“All hearsay, zero evidence.”
This was how Iglesia ni Cristo (INC) spokesman Edwil Zabala described the allegations of wrongdoing thrown against some of the religious group’s leaders.
Zabala maintained that they are the victims of “sustained and deliberately-planned efforts to besmirch their reputation, sow division within the church, and consequently discredit it in the eyes of the public.”
He said that after the much-publicized but failed attempts to file criminal charges against the INC leadership, the INC’s detractors “are less concerned now with proving their charges in court, as their focus is simply to use the media to sow public distrust and internal discord by making fantastic, baseless allegations anchored on hearsay.”
Zabala pointed out that the latest accusations of former INC minister Vincent Florida were “perfect examples of how statements that would be thrown out in court have become the bases for damaging news reports.”

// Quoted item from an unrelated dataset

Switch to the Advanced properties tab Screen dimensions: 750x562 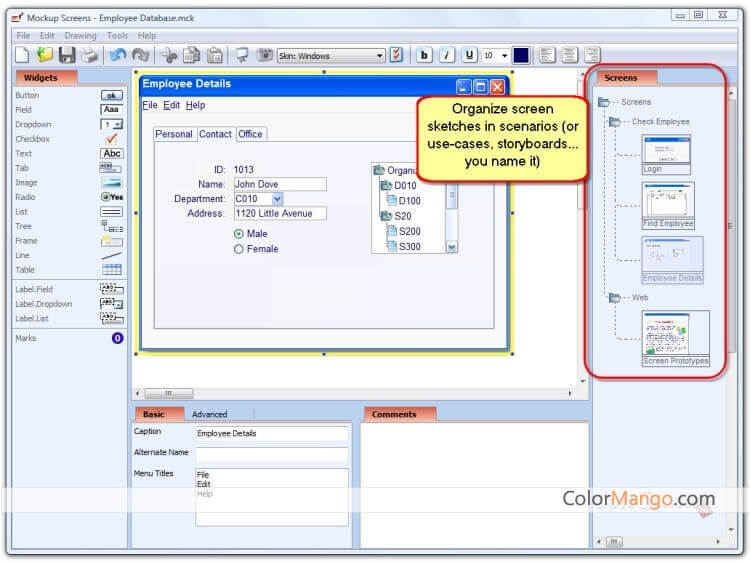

Florida alleged that there were irregularities in the handling of financial contributions in the US, claiming that INC leaders smuggled funds using private planes owned by the religious group to banks in Switzerland and the Cayman Islands. Florida said he had reported INC officials involved in these irregularities to the Internal Revenue Service.
However, the IRS clarified, through Special Agent Arlette Lee, that no tax fraud or tax offense case had been filed against any INC official in any US federal court.
Florida has also failed to present proof to substantiate his claims on the existence of INC’s private jets. Asked to present evidence, Florida simply said: “I cannot attest to that, but that’s what I heard.”
Zabala lamented that “it is easy to make up stories of wrongdoing and just let them spread all over the media.”